Когда я вошел ф сарай, она не плела корзину. Она просто стояла там лицом ко фходу, прижав обе руки к животу, как бутто удерживайа што-то, рвущееся аттуда наружу.
— Ну што? — сказала она, когда я остановился в дверях. — Пришел фсе-таки…
Я подумал, што это вопрос, што она, типа, спрашивает, зачем я тут, и тогда я показал на сарафан, патамушта он и ф самом деле был причиной фсему.
— Сарафан, — сказал я шепотом, хотя никто не мог нас услышать.
Она усмехнулась. Она отняла руки от живота, подняла их вверх и сделала што-то, от чево волосы, собраные до тово под платком, вдрук хлынули, как вода из ведра, одним махом. И руки упали вместе с волосами по обе стороны сарафана.
— Сарафан… — сказала она, трогайа пальцами ткань. — Вот што тебе интересно… сарафан?
Я молча кивнул. Мне было трудно дышать из-за серца.
— Хочешь посматреть? — она начала комкать ткань, забирая ее в кулаки по обоим бокам, так што подол сарафана дрогнул и пополз вверх.
Я снова кивнул. Под сарафанам диствитильно оказались голые ноги. Длинннные белые голые ноги. И никаких трусофф. Я закрыл глаза, патамушта боялся умереть.
— Нравицца? — спросила она откуда-то близко. — А теперь давай пасмотрим, што там у тебя выросло…
Наверна, ей тоже понравилось то, што она увидела. Наверна, так.
Сначала мне было очень нелофко, и ей приходилась фсе делать самой. Но она не жаловалась. Она фсе шептала што-то про жирибеначка и просила прощения непонятно у ково. Она мычала, вцепившись зубами ф собственное запястье, патамушта иначе ее услыхали бы на соседнем хуторе. Я был уже достаточно большой, штобы понимать, што это не от боли, и от этова чуствовал себя ищо более нелофко, бутта это был кто-то другой, а вофси не я, сопливый озабоченный подросток, который ищо десять минут, полчаса, час тому назад сидел на крыльце, ковыряя перочинным ножиком какую-то дурацкую палку.
Она возилась со мной, пока не устала — я понял это по ее вдрук обмякшему отяжелефшему телу, которое было до тово похоже на горячую упругую пружину. Она даже поднялась с трудом, со фсдохом. Поднялась, одернула сарафан, собрала волосы под платок и ушла на озеро, даже не оглянуфшись. А я остался ф сарае привыкать к новому себе. Я привык быстро.

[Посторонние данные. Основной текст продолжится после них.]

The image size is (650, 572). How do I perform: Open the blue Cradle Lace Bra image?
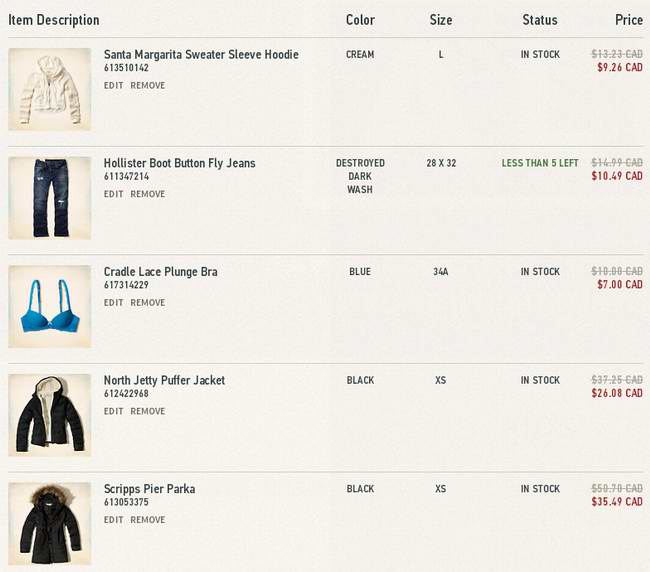[49, 306]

Когда мать с сестрой вернулись из горада, я как фсегда сидел на крыльце, хотя и не стругал палку. Я просто сидел и смотрел на вечер, который поднимался из-за леса, как край хозяйкинова сарафана.
— Ты что, выпил? — спрасила мать. — А ну дыхни!
Я дыхнул. Мать посмотрела на меня испуганными глазами. Думаю, она сразу фсе поняла. Наверна, так. Но што она могла сказать? Я диствитильно ничиво не пил.
Наутро я проснулся ищо затемно и лежал с открытыми глазами, прислушиваясь, когда она, наконец, зашлепает босыми ступнями на своей половине, и это нетерпеливое ноющее ожидание тоже было частью моево новова «я». Это новое «я» вышло на двор почти сразу за нею. Она ждала меня там же, ф сарае. На этот раз я сам задрал подол ее сарафана и не закрывал глаз. Мы торопились как на пожар и сами горели как на пожаре, и она снова мычала и кусала запястье.
Черес день мать увезла меня ф Питер, почти на неделю раньше запланированова. До сих пор не могу понять, чево она так испугалась. Бутто ф Питере не было пелоток и сарафанофф. Может, ревновала? Наверна, так. Они с хозяйкой были примерно одново возраста. Наташка тоже эти два дня ходила присмиревшая и смотрела на свою мамахен во фсе глаза, бутта тока-тока увидела.
Вот такая исторея.
Комментарии
Milongera
Ну и?..
Juglans Regia
Ни понил. Што «ну и?..» радасть майа?
Milongera
Как это что? Взгляните в начало своего, как Вы выражаетесь, «креатива» — чудовищного, как всегда. Вы начали с того, что привели домой «бирьоску».
Juglans Regia
Фигасе! А я и забыл! Чесна-пеанерска забыл. Я фсигда так, дарагайя Милонгерочка. Стойит мне пра свой первонах песню зависти, так сразу аба фсем забываю. Вирнее, аба фсем, тока ни а Вас. А Вас, Милонгерочка, я думаю пастаянна. Я задумчевый, хатя и виселый рыцар вашива пичальнава образа.